[PROVIDED INFORMATION]
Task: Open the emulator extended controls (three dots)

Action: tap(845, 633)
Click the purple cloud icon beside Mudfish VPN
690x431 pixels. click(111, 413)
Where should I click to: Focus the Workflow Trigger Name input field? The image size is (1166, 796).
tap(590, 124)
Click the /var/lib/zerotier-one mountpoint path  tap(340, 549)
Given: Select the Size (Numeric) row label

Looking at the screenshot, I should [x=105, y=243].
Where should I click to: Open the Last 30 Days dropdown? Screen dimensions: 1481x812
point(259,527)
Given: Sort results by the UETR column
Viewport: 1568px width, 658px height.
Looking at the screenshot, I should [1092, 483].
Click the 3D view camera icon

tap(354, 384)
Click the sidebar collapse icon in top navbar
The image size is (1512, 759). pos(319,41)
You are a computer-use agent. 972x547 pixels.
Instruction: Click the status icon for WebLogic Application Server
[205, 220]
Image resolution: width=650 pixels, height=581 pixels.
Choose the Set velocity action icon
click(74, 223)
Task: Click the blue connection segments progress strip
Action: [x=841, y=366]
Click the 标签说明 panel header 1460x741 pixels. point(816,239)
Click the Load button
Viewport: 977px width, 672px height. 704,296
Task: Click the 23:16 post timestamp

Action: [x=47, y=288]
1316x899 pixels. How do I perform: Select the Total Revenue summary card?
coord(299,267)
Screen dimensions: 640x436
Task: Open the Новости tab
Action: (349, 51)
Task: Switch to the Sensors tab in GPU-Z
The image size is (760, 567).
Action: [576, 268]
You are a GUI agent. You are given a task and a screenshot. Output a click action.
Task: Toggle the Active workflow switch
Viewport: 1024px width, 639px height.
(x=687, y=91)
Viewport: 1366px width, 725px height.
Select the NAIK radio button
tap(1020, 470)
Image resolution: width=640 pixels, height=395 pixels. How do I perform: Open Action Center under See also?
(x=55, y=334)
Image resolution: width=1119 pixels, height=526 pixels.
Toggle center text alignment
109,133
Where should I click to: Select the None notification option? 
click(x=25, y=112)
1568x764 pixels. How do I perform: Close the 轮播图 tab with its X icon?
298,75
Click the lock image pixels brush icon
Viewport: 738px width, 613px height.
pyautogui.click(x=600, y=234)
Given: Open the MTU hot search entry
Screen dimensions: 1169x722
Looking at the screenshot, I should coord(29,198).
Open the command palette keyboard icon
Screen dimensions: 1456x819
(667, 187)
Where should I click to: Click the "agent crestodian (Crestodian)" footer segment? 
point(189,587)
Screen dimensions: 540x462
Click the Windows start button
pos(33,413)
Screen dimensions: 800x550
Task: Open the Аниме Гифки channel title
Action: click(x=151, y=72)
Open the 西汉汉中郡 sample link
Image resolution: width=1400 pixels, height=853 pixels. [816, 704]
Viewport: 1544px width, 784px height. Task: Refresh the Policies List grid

[WHAT YOU SHOULD DO]
Please gather each line of the items above that contains the word "screenshot", copying every such line in full.

[WRITTEN SOLUTION]
Looking at the screenshot, I should [x=105, y=243].
Looking at the screenshot, I should [1092, 483].
You are a GUI agent. You are given a task and a screenshot. Output a click action.
Looking at the screenshot, I should coord(29,198).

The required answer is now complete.